* [TASK REQUIREMENTS]
Rewrite every entry with "screenshot" switched to "image", keeping everything else unchanged and leaving the pictures out.

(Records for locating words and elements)

************

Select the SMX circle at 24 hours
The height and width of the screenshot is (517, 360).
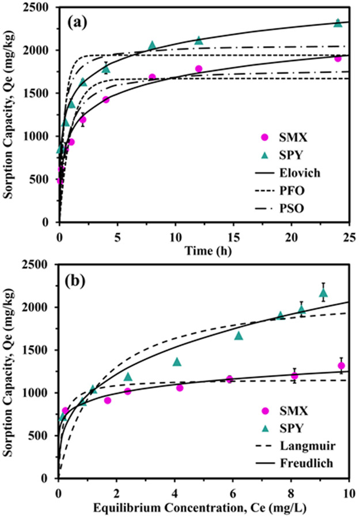pos(338,59)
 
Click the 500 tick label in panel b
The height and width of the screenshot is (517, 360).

************

* [THE COMPLETED TASK]
Select the SMX circle at 24 hours
The height and width of the image is (517, 360).
pos(338,59)
 
Click the 500 tick label in panel b
The height and width of the image is (517, 360).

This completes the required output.